══ DATA FOR THIS EXERCISE

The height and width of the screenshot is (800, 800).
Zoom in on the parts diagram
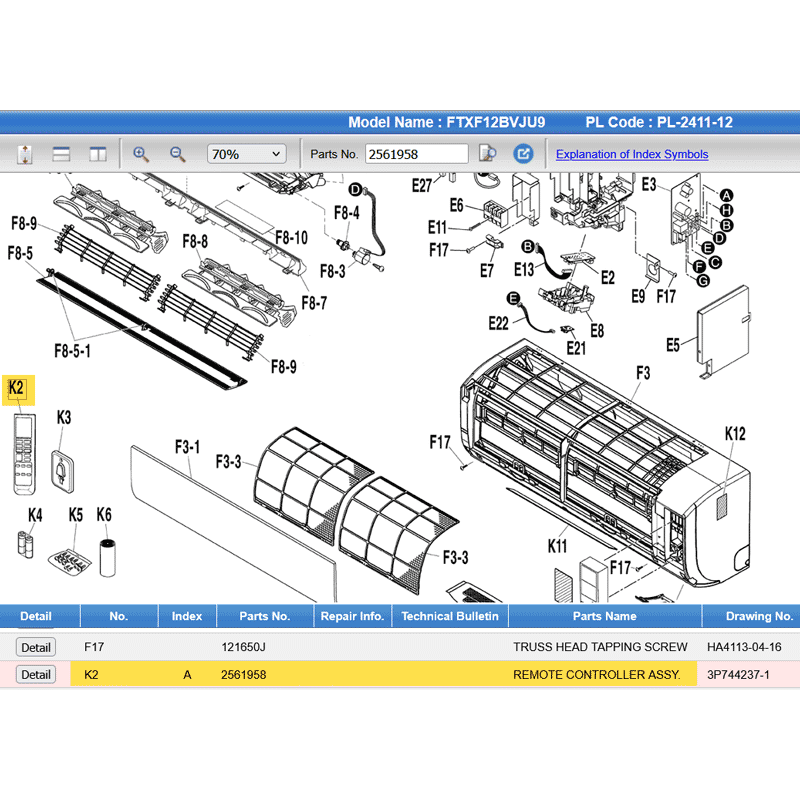(x=141, y=154)
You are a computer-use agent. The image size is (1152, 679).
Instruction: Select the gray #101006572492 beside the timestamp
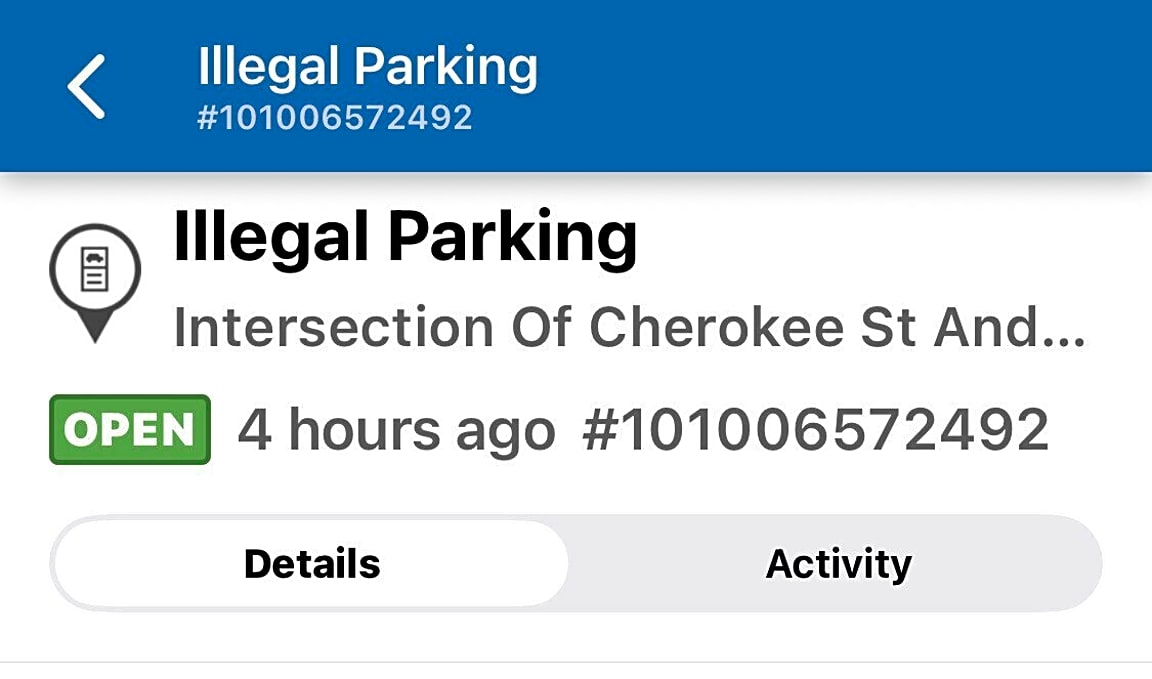815,431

════

From the first line to the last, please copy the data exactly, with the pictures left out.

The height and width of the screenshot is (800, 800).
Zoom in on the parts diagram
(x=141, y=154)
You are a computer-use agent. The image size is (1152, 679).
Instruction: Select the gray #101006572492 beside the timestamp
815,431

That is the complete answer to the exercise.